** Opening Source extract block **

What is it I'm expected to "review" here?

“I met a gin-soaked, bar-room queen in Memphis
She tried to take me upstairs for a ride
She had to heave me right across her shoulder
‘Cause I just can’t seem to drink you off my mind”

The Rolling Stones

 

I’m going to tell you some stuff about Harley-Davidsons. It might be stuff only very few of you already know. Ya’ll just nod along and smile. The rest of you are free to condemn and make tutt-tutt noises.

 

And somewhere, in all of this stuff I’m going to tell you, will be my thoughts on Harley’s new and improved Breakout – which remains, to my mind, the very avatar of outlaw glamour.

 

Some time ago, there were a whole bunch of crazies riding Harleys. And riding them hard, because you had to be crazy to ride them hard. The two went hand in hand. Because Harleys were never designed, and are not now designed, to be ridden hard by a crazy man.

 

Which is why we did it. Of course we did. We were not stupid. We were crazy. There’s a difference.

 

We knew damn well these chugging, agricultural American behemoths didn’t go around corners like Ducatis, or even Suzukis. We knew absolutely that speeds north of 160km/h were oil-spraying and parts-failing catastrophes.

 

And we didn’t care. In fact, we drew red-eyed inspiration from this fact.

 

We bored and stroked the engines until their then questionable reliability became a money-spout of endless rebuilds. Primary cases, both inner and outer, were disposable items every time we enforced our cornering will upon the unstable explosion we contended with. So yes, most Friday nights.

 

There were times when we failed utterly to impose our will upon them, and they threw us into operating theatres and morgues with ferocious glee.

 

And yet we persisted because we were crazy. And you can’t reason with crazy people, so don’t even bother. We’re gonna do what we’re gonna do because that’s how we roll.

 

And so we rolled, as hard as we could, and sometimes even harder, on bikes manifestly not made to be rolled on like that.

 

And it was the greatest thing we ever did. We laughed, and we panted, and our eyes glistened with a feral joy denied to most – especially those riders who were all about great-handling, good-braking, and high-end performance on bikes designed to do just what they were being asked to do.

** Closing Source extract block **

--- Task item A ---
Convert the listing, from the line with "Describe the element" up to and including the line with "at that location.", into a two-column CSV with the columns input and output, one row per input paired with its output, each value in a single quoted field with line breaks replaced by spaces. Omit the pictures from the result.

** Opening Data to process block **

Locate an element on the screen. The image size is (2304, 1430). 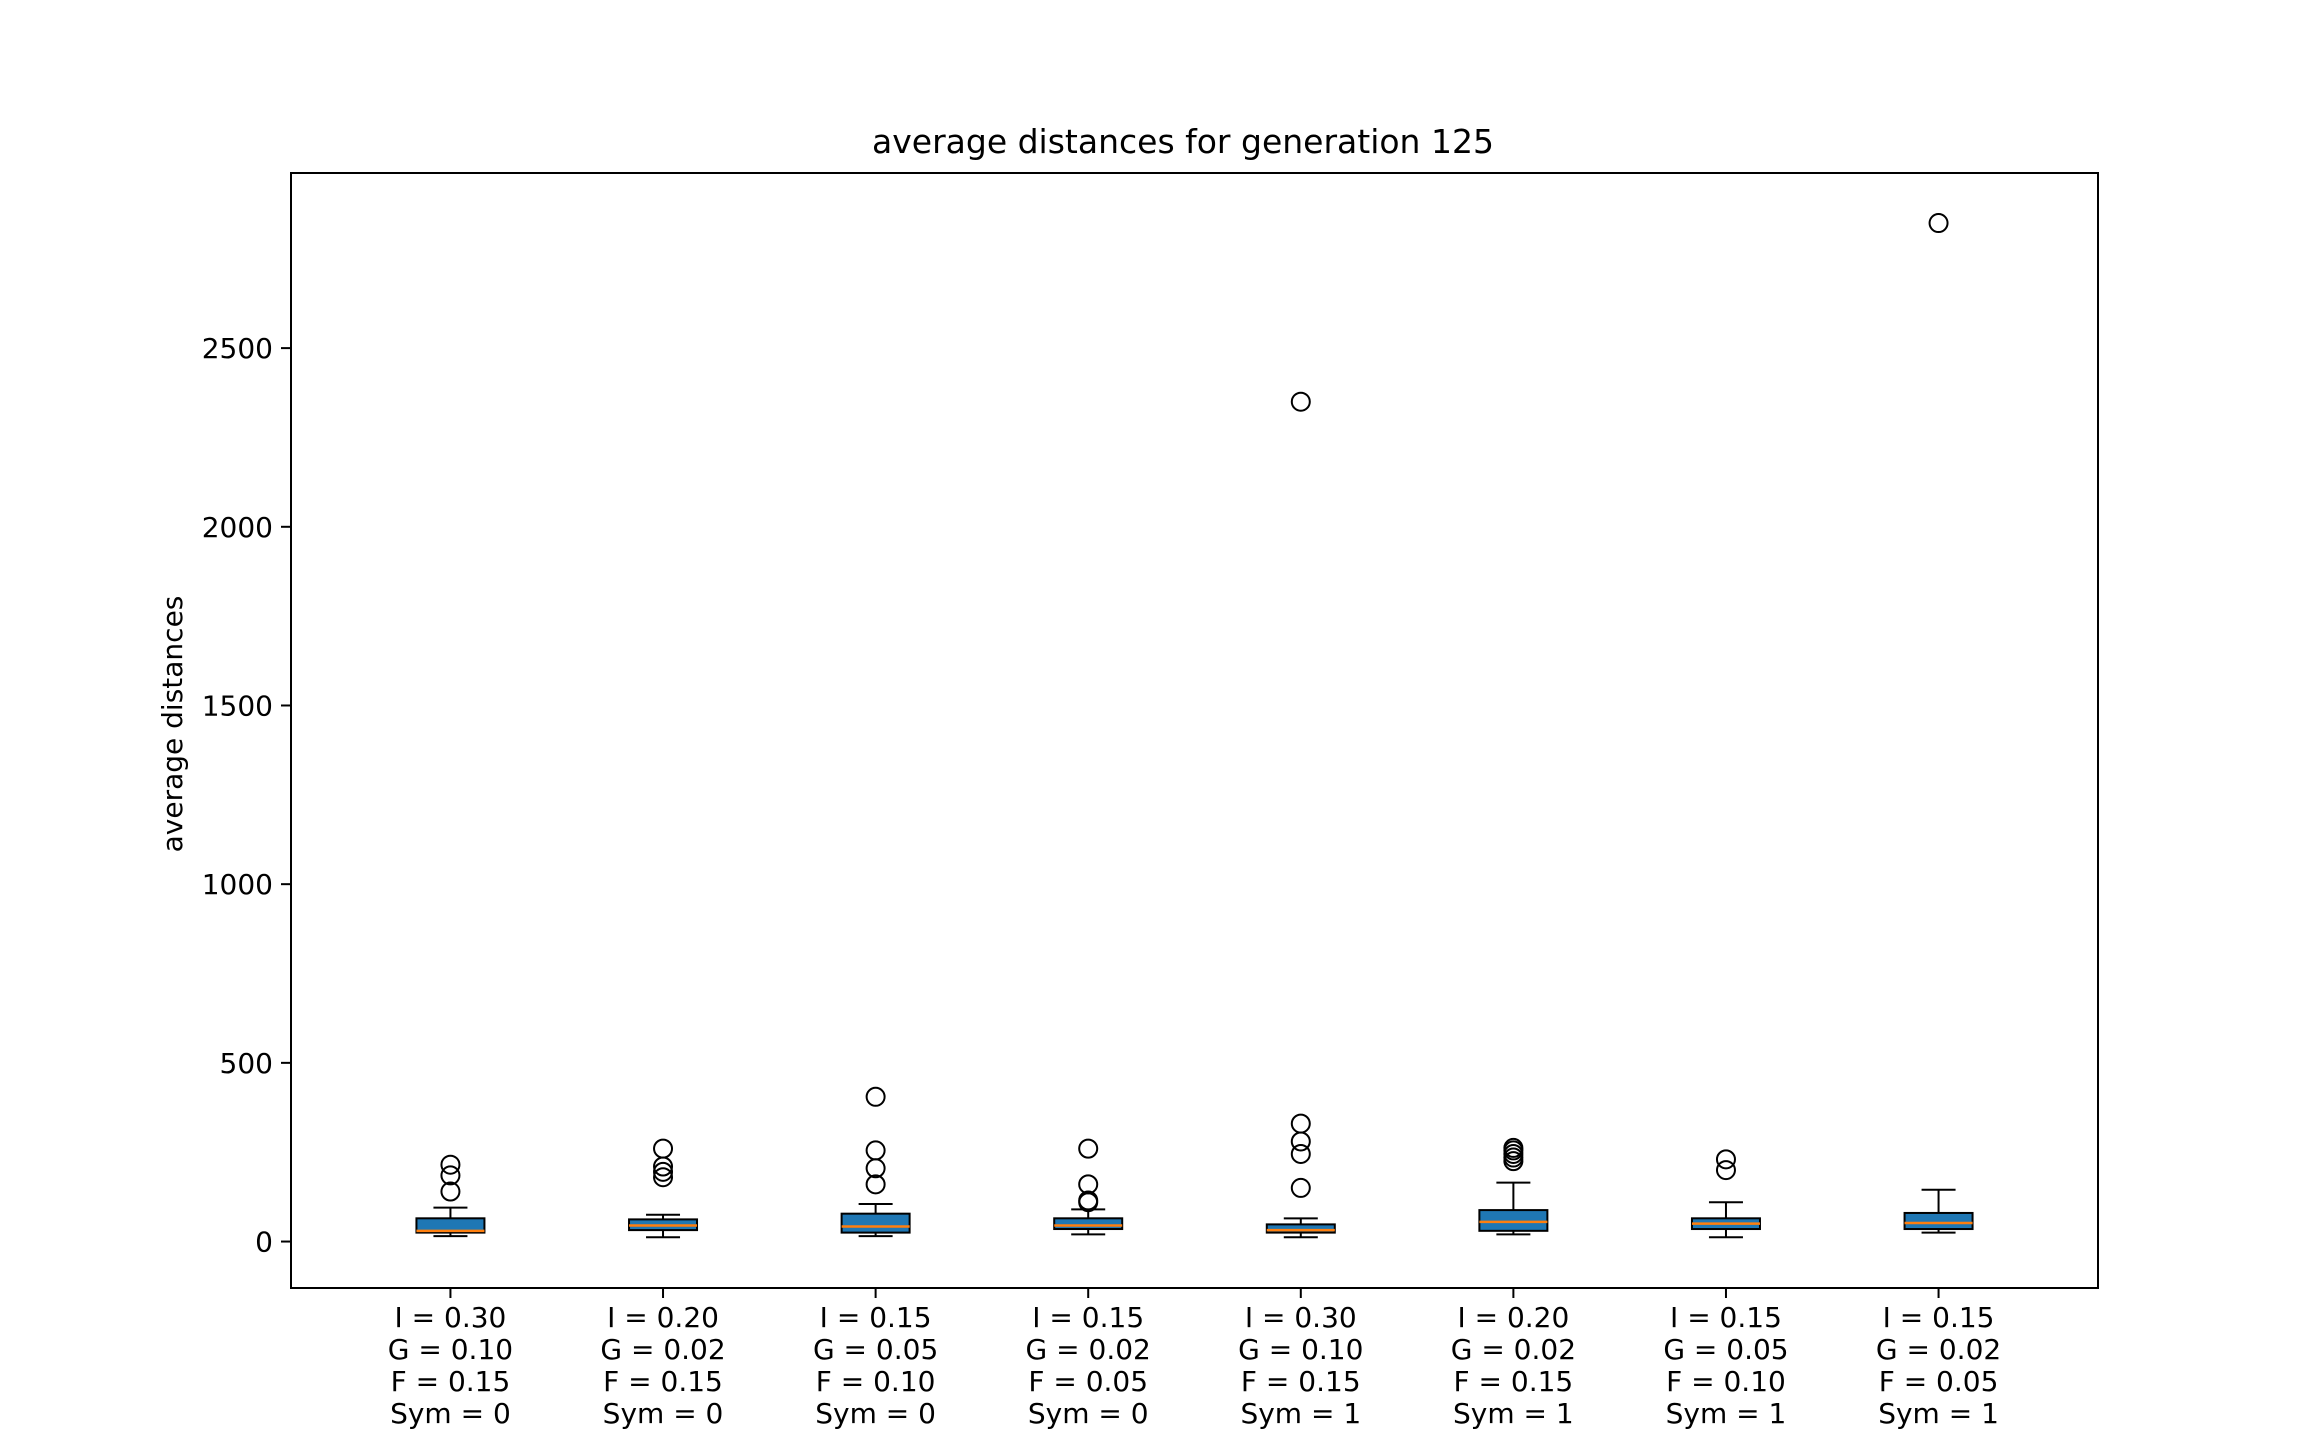
x-tick-label: I = 0.15 G = 0.02 F = 0.05 Sym = 1 is located at coordinates (1938, 1366).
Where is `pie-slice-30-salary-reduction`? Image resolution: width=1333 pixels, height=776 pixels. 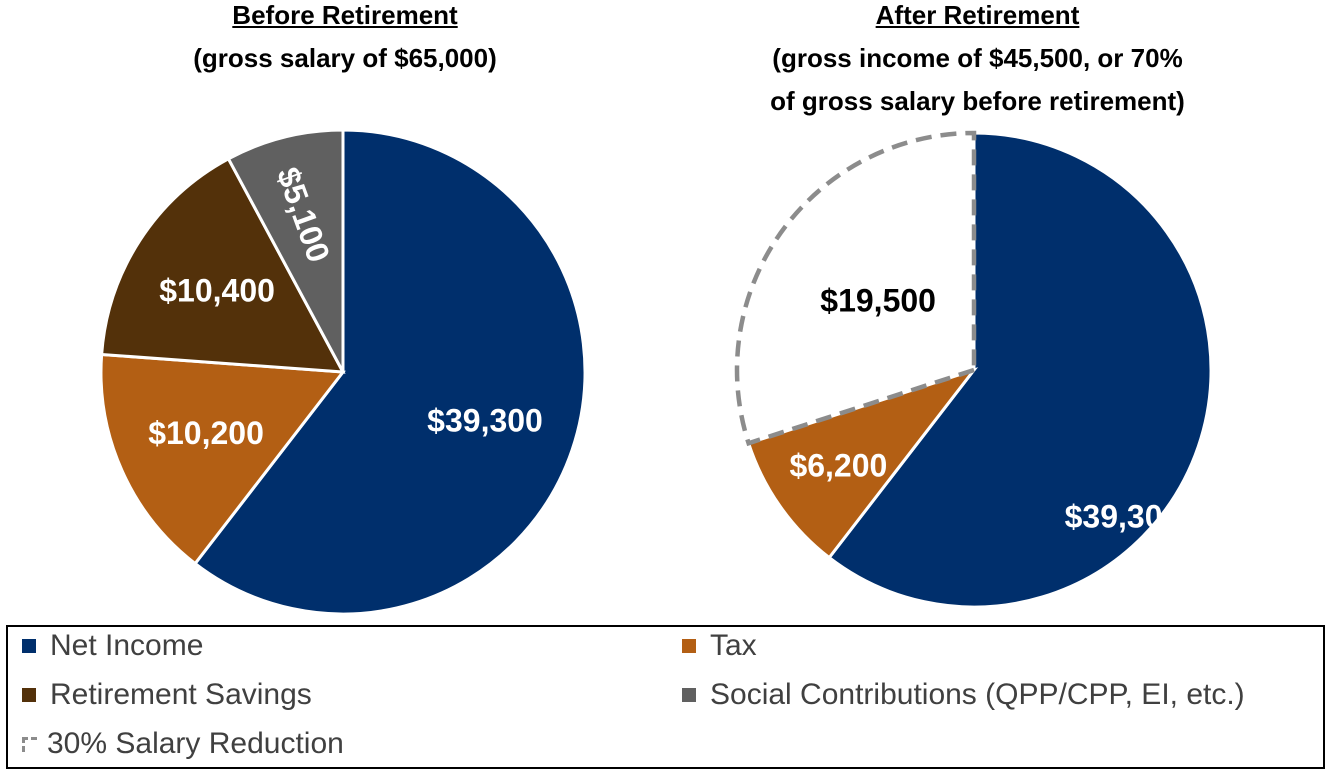
pie-slice-30-salary-reduction is located at coordinates (856, 288).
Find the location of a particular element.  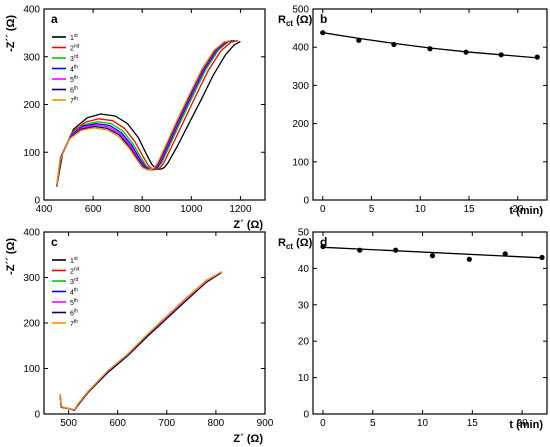

y-tick-label: 20 is located at coordinates (304, 342).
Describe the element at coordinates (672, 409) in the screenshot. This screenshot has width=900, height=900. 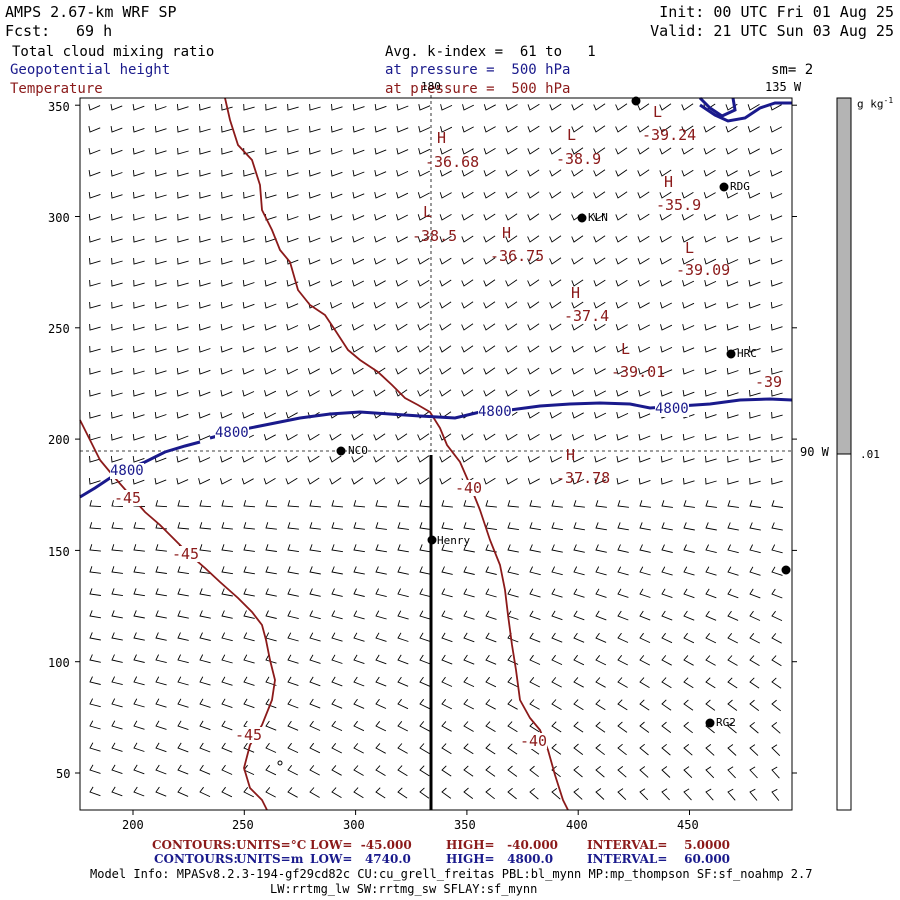
I see `height-label-4: 4800` at that location.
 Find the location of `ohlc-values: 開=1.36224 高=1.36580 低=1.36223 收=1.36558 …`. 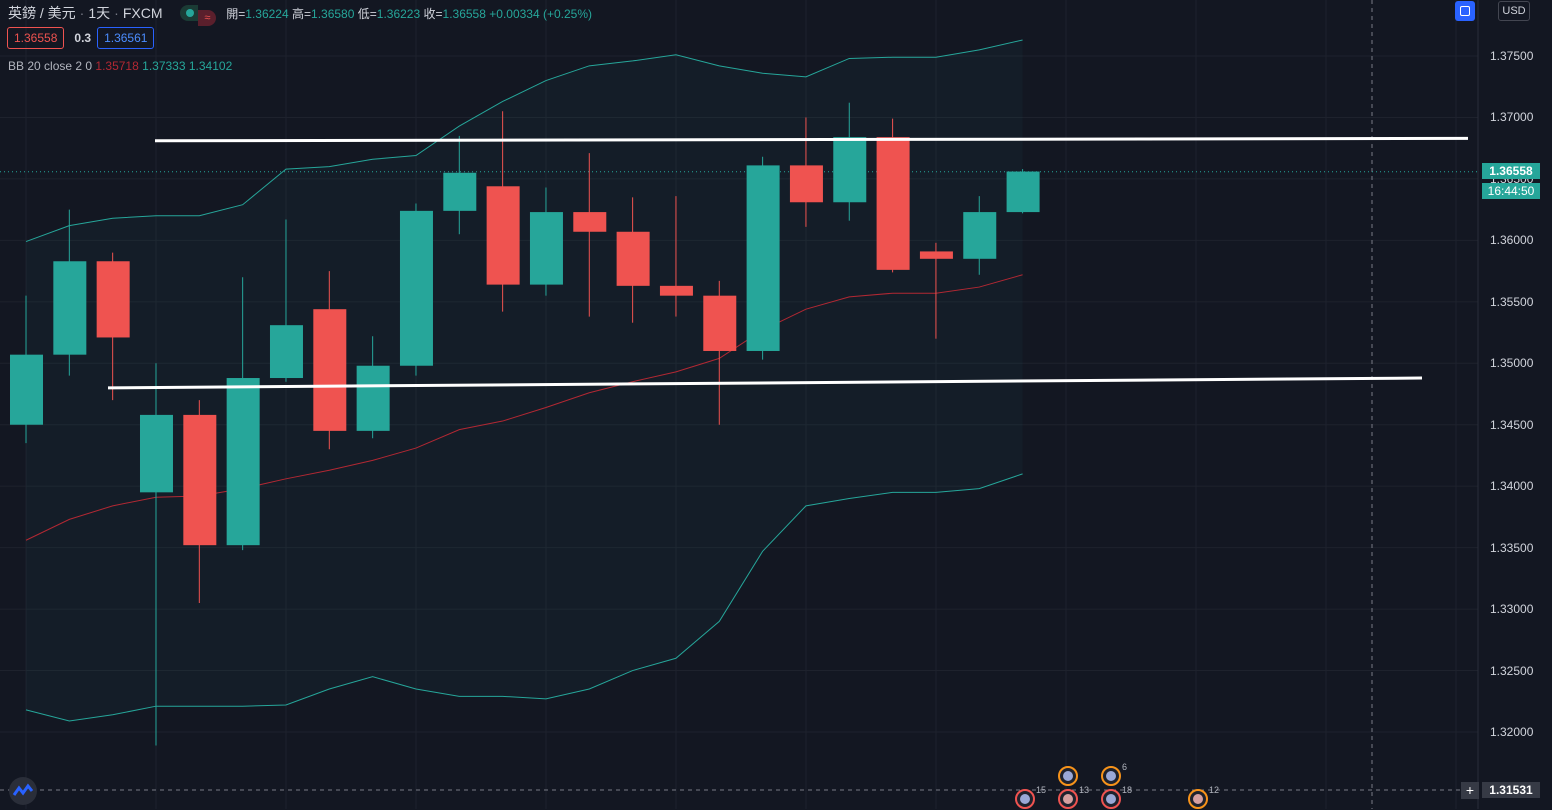

ohlc-values: 開=1.36224 高=1.36580 低=1.36223 收=1.36558 … is located at coordinates (409, 14).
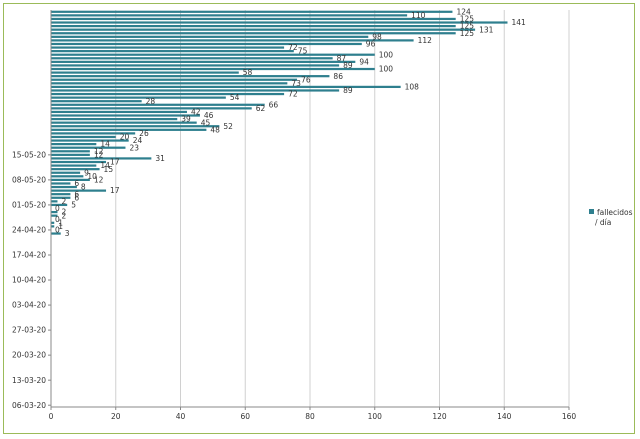 The height and width of the screenshot is (439, 640). What do you see at coordinates (99, 180) in the screenshot?
I see `data-label: 12` at bounding box center [99, 180].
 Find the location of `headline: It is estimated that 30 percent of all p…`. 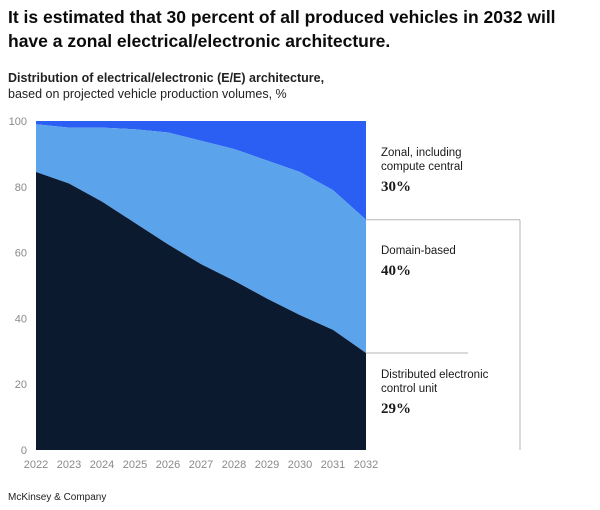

** Closing Data to process block **

--- Task item B ---
In the Harley-Davidson passage, reproduce the part from "There were times" up to and including "asked to do.", changing "morgues" to "mortuaries".

--- Task result A ---
input,output
"Describe the element at coordinates (672, 409) in the screenshot. This screenshot has width=900, height=900.","I see `height-label-4: 4800` at that location."

--- Task result B ---
There were times when we failed utterly to impose our will upon them, and they threw us into operating theatres and mortuaries with ferocious glee.

 

And yet we persisted because we were crazy. And you can’t reason with crazy people, so don’t even bother. We’re gonna do what we’re gonna do because that’s how we roll.

 

And so we rolled, as hard as we could, and sometimes even harder, on bikes manifestly not made to be rolled on like that.

 

And it was the greatest thing we ever did. We laughed, and we panted, and our eyes glistened with a feral joy denied to most – especially those riders who were all about great-handling, good-braking, and high-end performance on bikes designed to do just what they were being asked to do.